*What the exercise asks:* Output the records as a numbered list, from their start through the line containing "at that location.". Skip blank lines and leave out the pictures.

*Data for this task:*
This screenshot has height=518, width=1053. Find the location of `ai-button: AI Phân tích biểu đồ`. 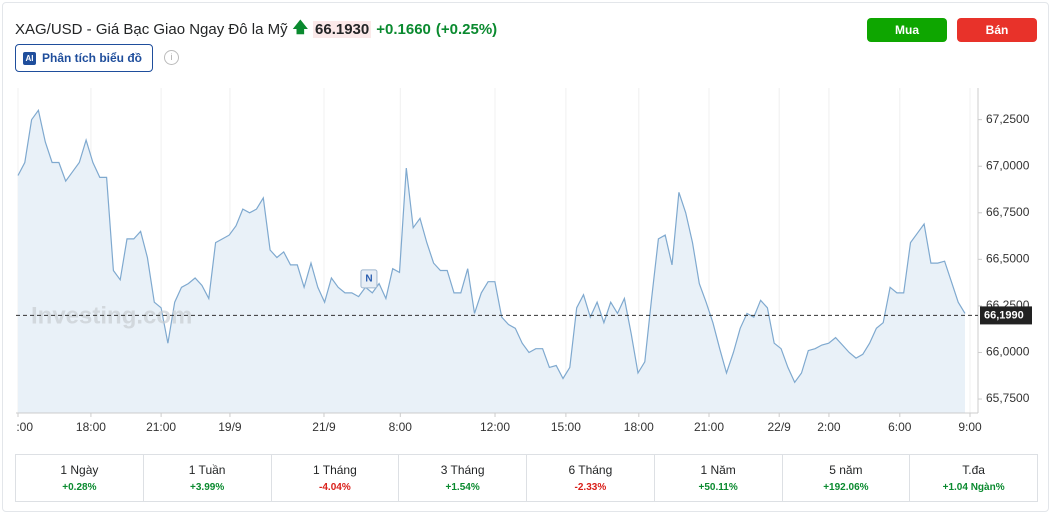

ai-button: AI Phân tích biểu đồ is located at coordinates (84, 58).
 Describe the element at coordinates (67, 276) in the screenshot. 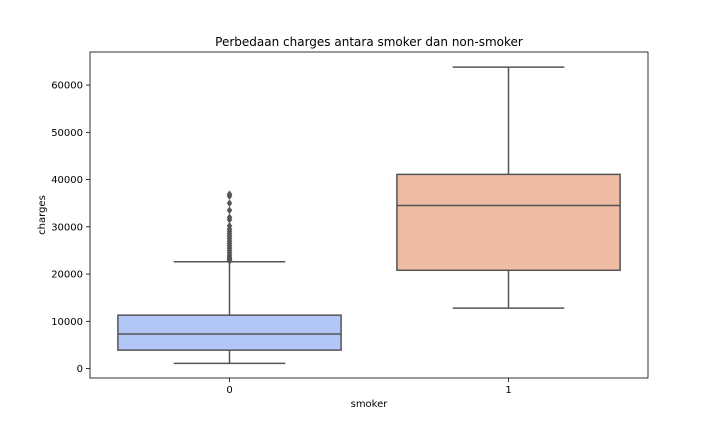

I see `y-tick-label: 20000` at that location.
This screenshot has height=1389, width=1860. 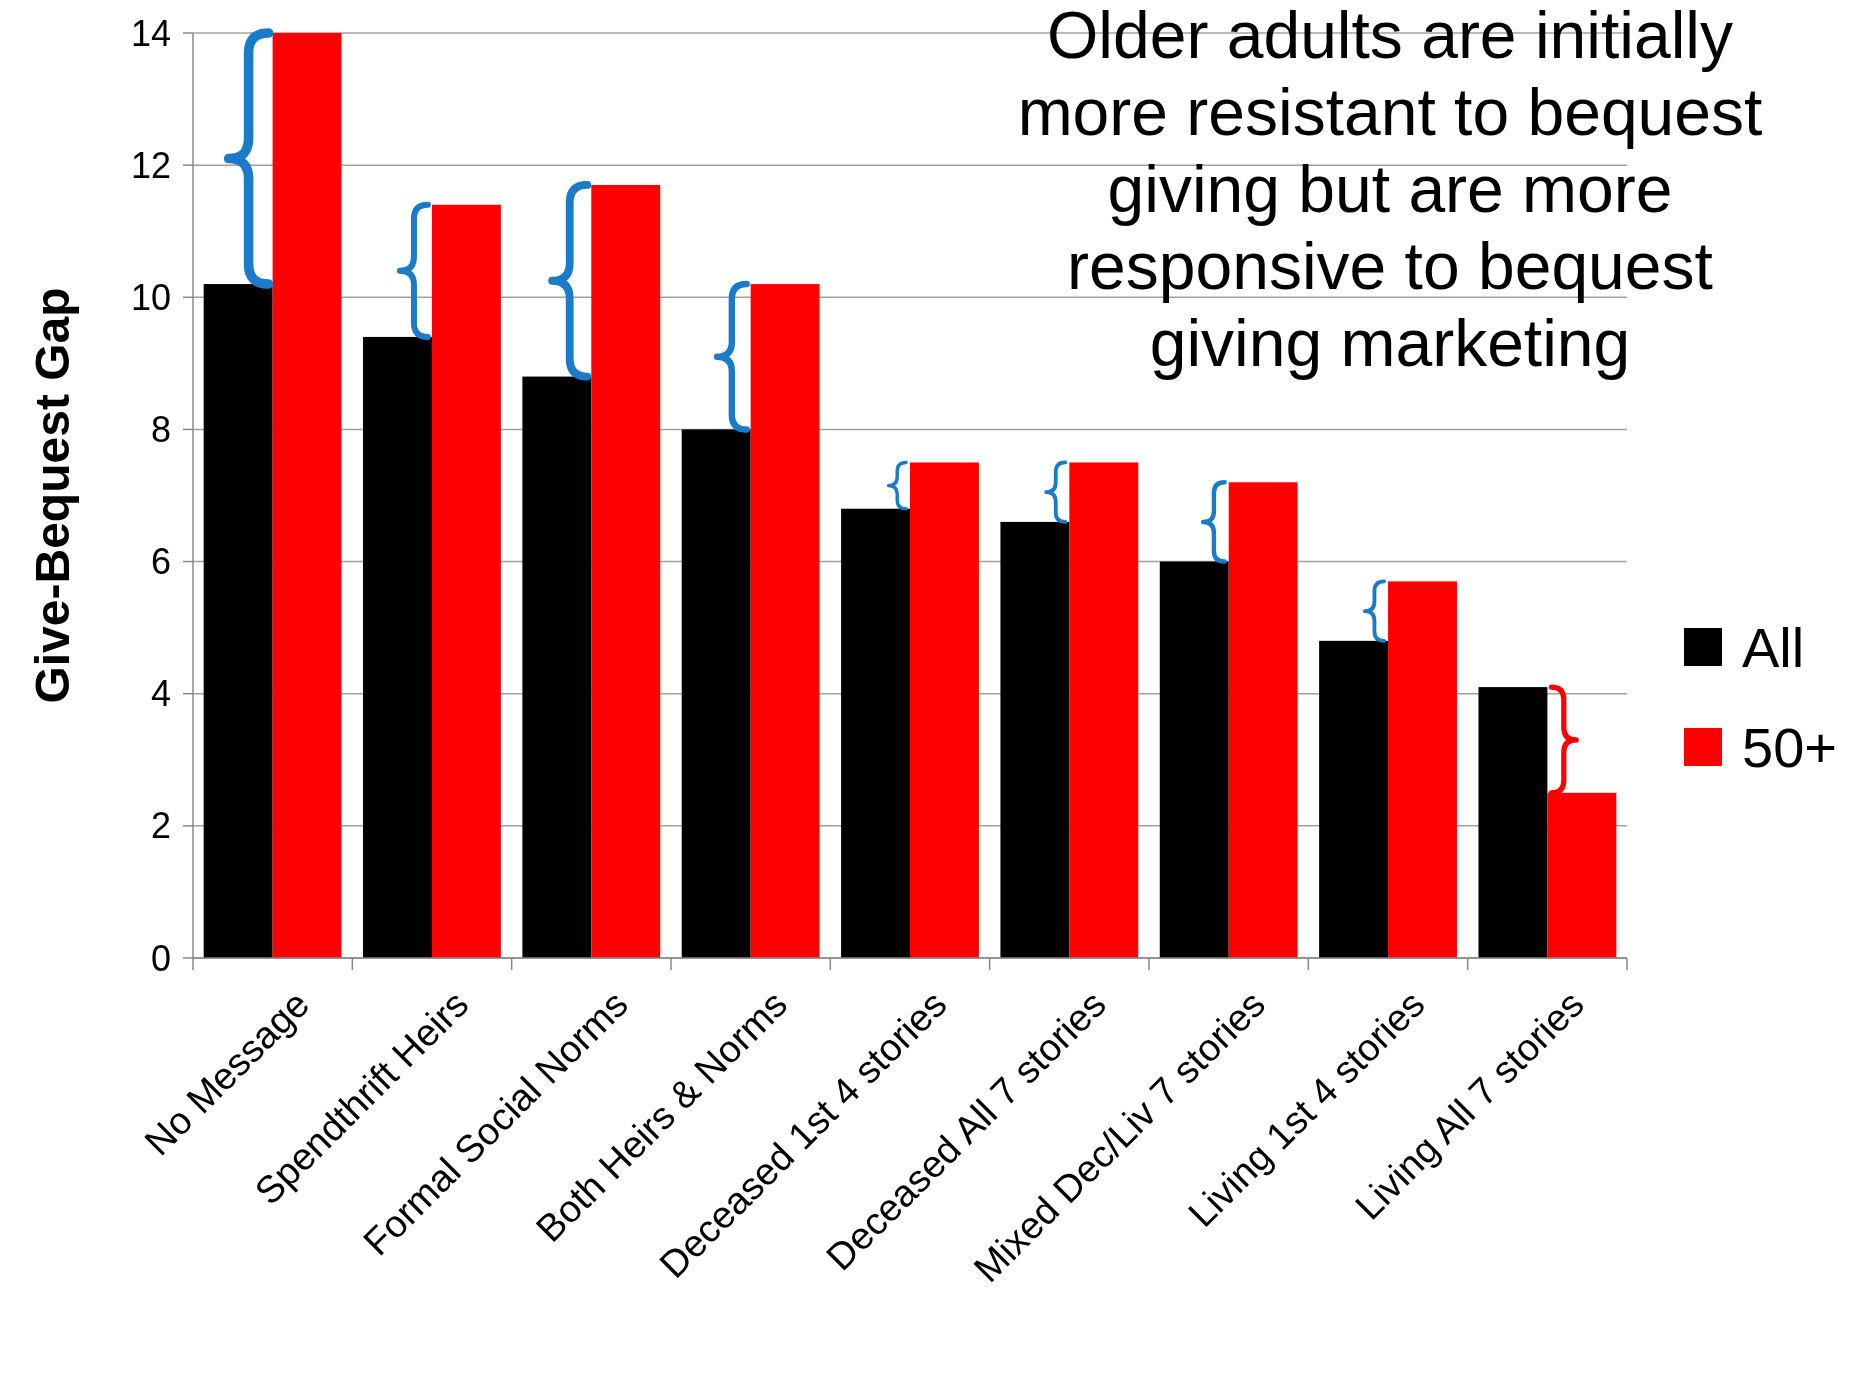 What do you see at coordinates (52, 496) in the screenshot?
I see `y-axis-title: Give-Bequest Gap` at bounding box center [52, 496].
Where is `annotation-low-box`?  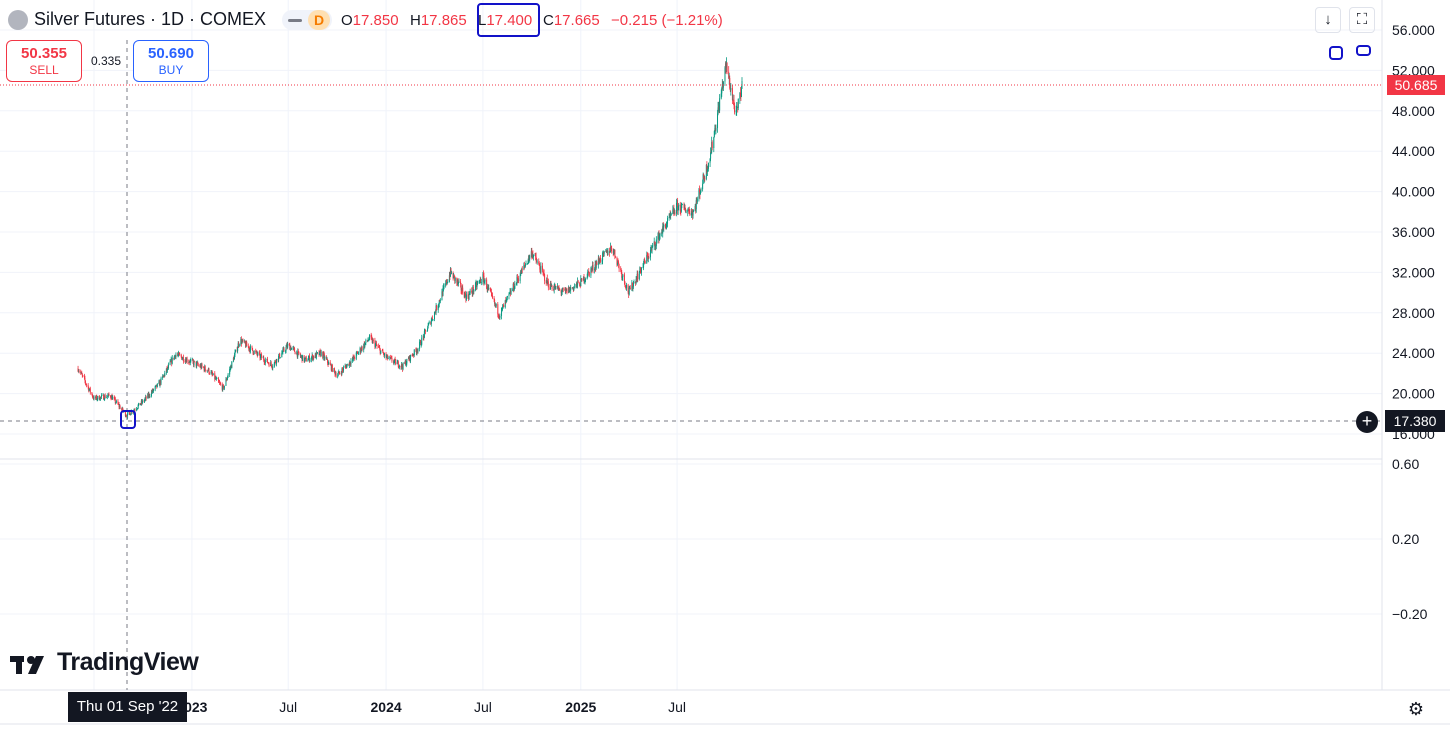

*Exercise output:*
1. This screenshot has height=518, width=1053. Find the location of `ai-button: AI Phân tích biểu đồ`. 
2. ai-button: AI Phân tích biểu đồ is located at coordinates (84, 58).
3.  Describe the element at coordinates (67, 276) in the screenshot. 
4. I see `y-tick-label: 20000` at that location.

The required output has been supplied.